*EXERCISE PROMPT*: Copy each line of the following material exactly.
----- EXERCISE INPUT
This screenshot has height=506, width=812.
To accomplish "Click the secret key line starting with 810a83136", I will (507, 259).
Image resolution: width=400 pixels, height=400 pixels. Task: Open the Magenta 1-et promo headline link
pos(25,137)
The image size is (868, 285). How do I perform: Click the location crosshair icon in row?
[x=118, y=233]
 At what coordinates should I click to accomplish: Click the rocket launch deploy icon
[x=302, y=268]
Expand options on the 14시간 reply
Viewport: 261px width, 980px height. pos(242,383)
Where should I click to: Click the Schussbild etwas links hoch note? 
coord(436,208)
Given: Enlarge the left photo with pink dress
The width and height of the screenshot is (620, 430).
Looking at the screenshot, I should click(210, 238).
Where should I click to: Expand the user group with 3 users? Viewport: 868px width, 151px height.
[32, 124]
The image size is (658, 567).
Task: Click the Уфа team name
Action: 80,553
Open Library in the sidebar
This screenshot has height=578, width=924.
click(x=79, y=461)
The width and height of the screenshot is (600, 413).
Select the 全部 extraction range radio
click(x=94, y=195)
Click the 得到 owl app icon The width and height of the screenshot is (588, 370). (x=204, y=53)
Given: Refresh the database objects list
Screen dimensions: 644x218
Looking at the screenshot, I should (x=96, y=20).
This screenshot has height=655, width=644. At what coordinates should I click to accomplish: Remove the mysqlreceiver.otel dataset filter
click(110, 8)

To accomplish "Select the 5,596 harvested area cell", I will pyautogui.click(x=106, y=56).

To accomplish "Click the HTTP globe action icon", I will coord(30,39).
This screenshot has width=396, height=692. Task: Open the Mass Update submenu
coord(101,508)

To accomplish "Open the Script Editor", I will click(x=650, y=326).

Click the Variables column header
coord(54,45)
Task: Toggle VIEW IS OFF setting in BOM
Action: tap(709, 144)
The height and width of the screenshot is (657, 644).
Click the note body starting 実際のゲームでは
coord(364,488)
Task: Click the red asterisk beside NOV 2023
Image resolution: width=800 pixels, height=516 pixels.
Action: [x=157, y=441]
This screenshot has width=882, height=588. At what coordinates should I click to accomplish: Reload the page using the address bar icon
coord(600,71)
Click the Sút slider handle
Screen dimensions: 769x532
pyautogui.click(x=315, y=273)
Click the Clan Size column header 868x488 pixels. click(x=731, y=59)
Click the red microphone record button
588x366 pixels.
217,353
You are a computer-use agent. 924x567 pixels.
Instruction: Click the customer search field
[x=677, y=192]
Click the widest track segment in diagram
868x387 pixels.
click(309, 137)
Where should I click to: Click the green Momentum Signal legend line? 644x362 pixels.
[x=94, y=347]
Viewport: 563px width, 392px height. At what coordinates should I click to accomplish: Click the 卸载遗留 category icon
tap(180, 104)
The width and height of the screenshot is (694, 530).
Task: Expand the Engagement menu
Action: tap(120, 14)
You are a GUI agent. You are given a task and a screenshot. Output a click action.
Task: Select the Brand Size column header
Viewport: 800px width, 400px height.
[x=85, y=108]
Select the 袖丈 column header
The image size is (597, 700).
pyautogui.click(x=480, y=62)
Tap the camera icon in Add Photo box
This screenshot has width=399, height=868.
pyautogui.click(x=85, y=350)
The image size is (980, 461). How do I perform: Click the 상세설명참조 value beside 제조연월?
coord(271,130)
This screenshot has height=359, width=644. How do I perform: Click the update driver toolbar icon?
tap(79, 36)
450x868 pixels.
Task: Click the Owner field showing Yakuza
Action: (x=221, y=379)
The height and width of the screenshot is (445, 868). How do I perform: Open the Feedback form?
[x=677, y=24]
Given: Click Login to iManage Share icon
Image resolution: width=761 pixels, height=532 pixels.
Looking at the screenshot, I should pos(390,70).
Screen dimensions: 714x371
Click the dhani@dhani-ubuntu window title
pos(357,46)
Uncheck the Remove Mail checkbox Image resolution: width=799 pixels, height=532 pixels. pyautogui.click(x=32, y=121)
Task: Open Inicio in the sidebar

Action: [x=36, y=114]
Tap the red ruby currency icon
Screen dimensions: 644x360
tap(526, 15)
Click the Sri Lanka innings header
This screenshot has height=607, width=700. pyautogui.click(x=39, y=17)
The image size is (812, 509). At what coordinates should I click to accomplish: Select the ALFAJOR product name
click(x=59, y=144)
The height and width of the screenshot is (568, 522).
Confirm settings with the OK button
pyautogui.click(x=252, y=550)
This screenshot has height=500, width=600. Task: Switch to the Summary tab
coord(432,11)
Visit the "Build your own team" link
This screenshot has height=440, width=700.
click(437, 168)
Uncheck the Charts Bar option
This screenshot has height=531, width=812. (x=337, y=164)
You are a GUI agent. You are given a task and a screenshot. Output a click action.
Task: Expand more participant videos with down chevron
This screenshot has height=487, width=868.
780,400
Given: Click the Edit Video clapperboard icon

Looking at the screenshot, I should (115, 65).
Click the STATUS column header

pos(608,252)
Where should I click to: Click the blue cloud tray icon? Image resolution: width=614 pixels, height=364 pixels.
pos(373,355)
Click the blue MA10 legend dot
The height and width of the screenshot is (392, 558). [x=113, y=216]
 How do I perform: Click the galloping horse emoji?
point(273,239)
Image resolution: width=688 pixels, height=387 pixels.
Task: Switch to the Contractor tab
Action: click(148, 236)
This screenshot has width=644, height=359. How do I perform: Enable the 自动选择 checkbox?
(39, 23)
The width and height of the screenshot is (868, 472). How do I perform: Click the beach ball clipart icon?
----------
*TASK RESULT*:
This screenshot has height=506, width=812.
To accomplish "Click the secret key line starting with 810a83136", I will (507, 259).
Image resolution: width=400 pixels, height=400 pixels. Task: Open the Magenta 1-et promo headline link
pos(25,137)
The image size is (868, 285). How do I perform: Click the location crosshair icon in row?
[x=118, y=233]
 At what coordinates should I click to accomplish: Click the rocket launch deploy icon
[x=302, y=268]
Expand options on the 14시간 reply
Viewport: 261px width, 980px height. pos(242,383)
Where should I click to: Click the Schussbild etwas links hoch note? 
coord(436,208)
Given: Enlarge the left photo with pink dress
The width and height of the screenshot is (620, 430).
Looking at the screenshot, I should click(210, 238).
Where should I click to: Expand the user group with 3 users? Viewport: 868px width, 151px height.
[32, 124]
The image size is (658, 567).
Task: Click the Уфа team name
Action: 80,553
Open Library in the sidebar
This screenshot has height=578, width=924.
click(x=79, y=461)
The width and height of the screenshot is (600, 413).
Select the 全部 extraction range radio
click(x=94, y=195)
Click the 得到 owl app icon The width and height of the screenshot is (588, 370). (x=204, y=53)
Given: Refresh the database objects list
Screen dimensions: 644x218
Looking at the screenshot, I should (x=96, y=20).
This screenshot has height=655, width=644. At what coordinates should I click to accomplish: Remove the mysqlreceiver.otel dataset filter
click(110, 8)

To accomplish "Select the 5,596 harvested area cell", I will pyautogui.click(x=106, y=56).

To accomplish "Click the HTTP globe action icon", I will coord(30,39).
This screenshot has width=396, height=692. Task: Open the Mass Update submenu
coord(101,508)

To accomplish "Open the Script Editor", I will click(x=650, y=326).

Click the Variables column header
coord(54,45)
Task: Toggle VIEW IS OFF setting in BOM
Action: tap(709, 144)
The height and width of the screenshot is (657, 644).
Click the note body starting 実際のゲームでは
coord(364,488)
Task: Click the red asterisk beside NOV 2023
Image resolution: width=800 pixels, height=516 pixels.
Action: [x=157, y=441]
This screenshot has width=882, height=588. At what coordinates should I click to accomplish: Reload the page using the address bar icon
coord(600,71)
Click the Sút slider handle
Screen dimensions: 769x532
pyautogui.click(x=315, y=273)
Click the Clan Size column header 868x488 pixels. click(x=731, y=59)
Click the red microphone record button
588x366 pixels.
217,353
You are a computer-use agent. 924x567 pixels.
Instruction: Click the customer search field
[x=677, y=192]
Click the widest track segment in diagram
868x387 pixels.
click(309, 137)
Where should I click to: Click the green Momentum Signal legend line? 644x362 pixels.
[x=94, y=347]
Viewport: 563px width, 392px height. At what coordinates should I click to accomplish: Click the 卸载遗留 category icon
tap(180, 104)
The width and height of the screenshot is (694, 530).
Task: Expand the Engagement menu
Action: tap(120, 14)
You are a GUI agent. You are given a task and a screenshot. Output a click action.
Task: Select the Brand Size column header
Viewport: 800px width, 400px height.
[x=85, y=108]
Select the 袖丈 column header
The image size is (597, 700).
pyautogui.click(x=480, y=62)
Tap the camera icon in Add Photo box
This screenshot has width=399, height=868.
pyautogui.click(x=85, y=350)
The image size is (980, 461). How do I perform: Click the 상세설명참조 value beside 제조연월?
coord(271,130)
This screenshot has height=359, width=644. How do I perform: Click the update driver toolbar icon?
tap(79, 36)
450x868 pixels.
Task: Click the Owner field showing Yakuza
Action: (x=221, y=379)
The height and width of the screenshot is (445, 868). How do I perform: Open the Feedback form?
[x=677, y=24]
Given: Click Login to iManage Share icon
Image resolution: width=761 pixels, height=532 pixels.
Looking at the screenshot, I should pos(390,70).
Screen dimensions: 714x371
Click the dhani@dhani-ubuntu window title
pos(357,46)
Uncheck the Remove Mail checkbox Image resolution: width=799 pixels, height=532 pixels. pyautogui.click(x=32, y=121)
Task: Open Inicio in the sidebar

Action: [x=36, y=114]
Tap the red ruby currency icon
Screen dimensions: 644x360
tap(526, 15)
Click the Sri Lanka innings header
This screenshot has height=607, width=700. pyautogui.click(x=39, y=17)
The image size is (812, 509). At what coordinates should I click to accomplish: Select the ALFAJOR product name
click(x=59, y=144)
The height and width of the screenshot is (568, 522).
Confirm settings with the OK button
pyautogui.click(x=252, y=550)
This screenshot has height=500, width=600. Task: Switch to the Summary tab
coord(432,11)
Visit the "Build your own team" link
This screenshot has height=440, width=700.
click(437, 168)
Uncheck the Charts Bar option
This screenshot has height=531, width=812. (x=337, y=164)
You are a GUI agent. You are given a task and a screenshot. Output a click action.
Task: Expand more participant videos with down chevron
This screenshot has height=487, width=868.
780,400
Given: Click the Edit Video clapperboard icon

Looking at the screenshot, I should (115, 65).
Click the STATUS column header

pos(608,252)
Where should I click to: Click the blue cloud tray icon? Image resolution: width=614 pixels, height=364 pixels.
pos(373,355)
Click the blue MA10 legend dot
The height and width of the screenshot is (392, 558). [x=113, y=216]
 How do I perform: Click the galloping horse emoji?
point(273,239)
Image resolution: width=688 pixels, height=387 pixels.
Task: Switch to the Contractor tab
Action: click(148, 236)
This screenshot has width=644, height=359. How do I perform: Enable the 自动选择 checkbox?
(39, 23)
The width and height of the screenshot is (868, 472). How do I perform: Click the beach ball clipart icon?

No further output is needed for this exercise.